Pain and hurt are drowned by the hysterical laughter that tumbles out of my mouth as I read the insults that cover the computer screen. The grip squeezing my heart relaxes somewhat when I realize how ridiculous the whole situation is. I'm not going to "go kill myself" just because some anonymous people tell me to. But I realize other people have. The laughter dies down at the thought that any of the kids in the news who committed suicide over cyber-bullying could have been me.
I'm lucky. I understand that. I am truly lucky to be able to calmly delete every single comment off of my Youtube video. It had just been a video of me playing my guitar and singing a song I had written. Nothing inappropriate or threatening. But 26 people still decided it was their "duty" or it was "fun" to give me their ideas of what I should do with myself. Most of them involved my death.
There were the standard "kill it with fire" and "go kill yourself." One involved calling for a harpoon; another implied I was a Snorlax -- an extremely large Pokemon. Someone even said something about me being too ugly to stand before Jesus Christ.
I'm glad I can't remember specifies today, more than a year later. I hate that there's something to remember at all. No one should be subject to such bullying.
I'm not sure if I'm grateful for not knowing any of the commenters. They judged me on a four-minute video, although I doubt they watched it at all. They probably just looked at my face and formed an opinion. It's hard to tell if that's more hurtful than people you've known for years turning on you, which happened almost two years earlier.
It was my freshman year, and I was at a high school where I knew no one. I had previously gone to a private school and I tried to keep in touch with my friends, mostly through Facebook. Imagine my surprise when one of them left a comment on an old photo calling me a whale. It was my first experience with anyone treating me horribly over the Internet, and I had no idea what to do. I sat frozen. I didn't reply and I didn't delete it. I don't think it occurred to me to delete it, I was so focused on my shock.
The "friend" left more comments over the next few days, and a sibling joined in the harassment. Suddenly, though, a light appeared. Someone wrote, "Leave her alone."
I didn't know my defender well, as the person was only in one of my classes. Yet the person consistently fought back against my attackers. At school, the person began to talk to me, make sure I was okay, and not a day went by that I wasn't told to unfriend the bullies and delete the comments.
But it was hard to let go of that small connection to my old school.

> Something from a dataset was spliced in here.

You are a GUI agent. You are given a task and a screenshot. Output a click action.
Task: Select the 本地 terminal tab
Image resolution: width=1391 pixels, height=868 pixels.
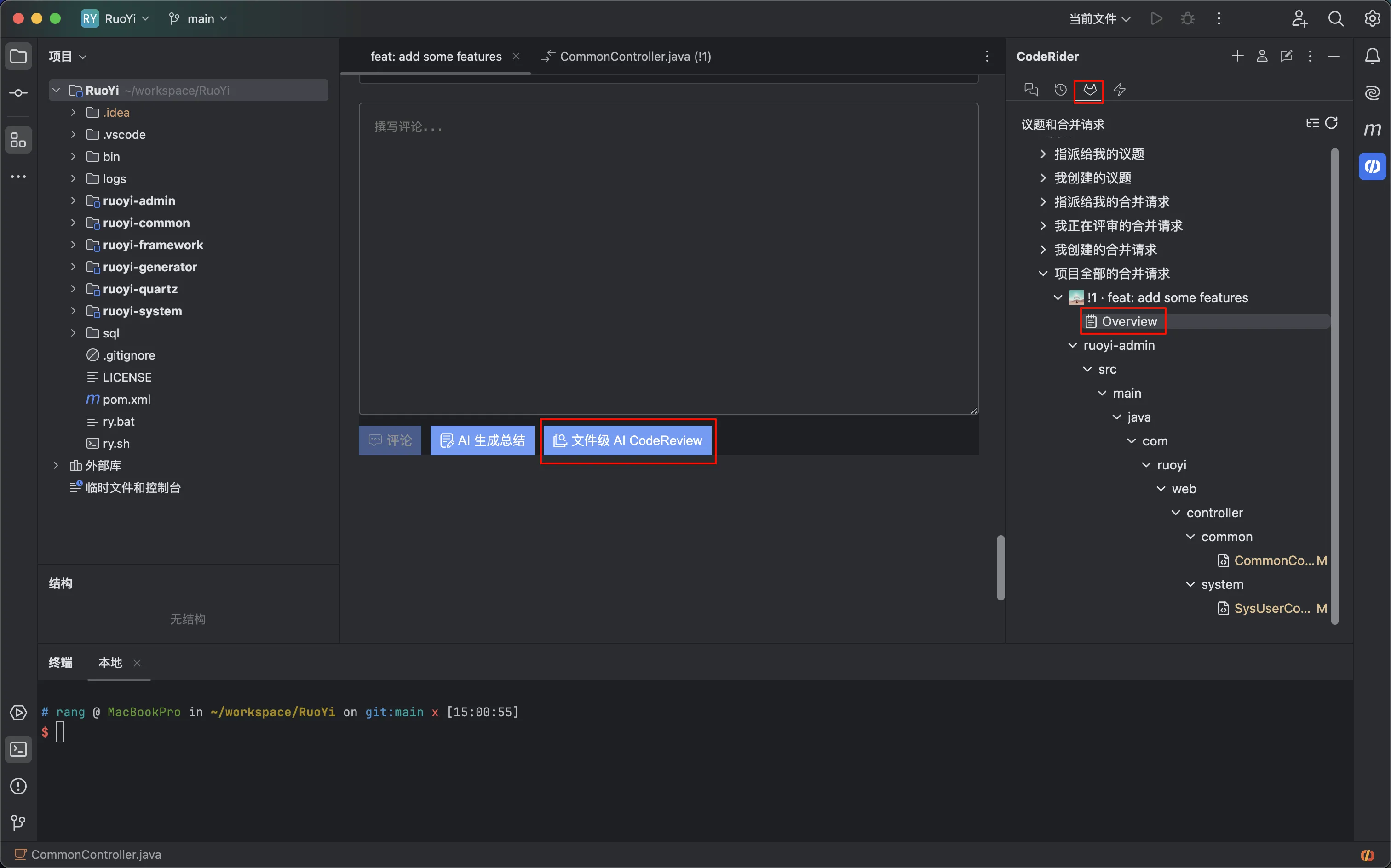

It was irrational thinking; I knew that. My defender, though, fought for me to see the right thing to do. I eventually gave in, and once it was all over, I felt lighter. I was happy and so, so grateful that someone stepped in, that someone cared enough to help.
Honestly, I was only able to handle the Youtube incident so well because of what my defender taught me -- to get rid of the problem, stay strong and not look back.
I don't know if I'm going to be cyberbullied again at some point in my life. I hope not, but I'm not naive. It's a possibility. Therefore, I'm glad I'm prepared. I hope other kids who have, are, and/or will be cyberbullied had/have will have someone to help them. It's hard to go through it alone. The point is, though, no one should have to go through it all.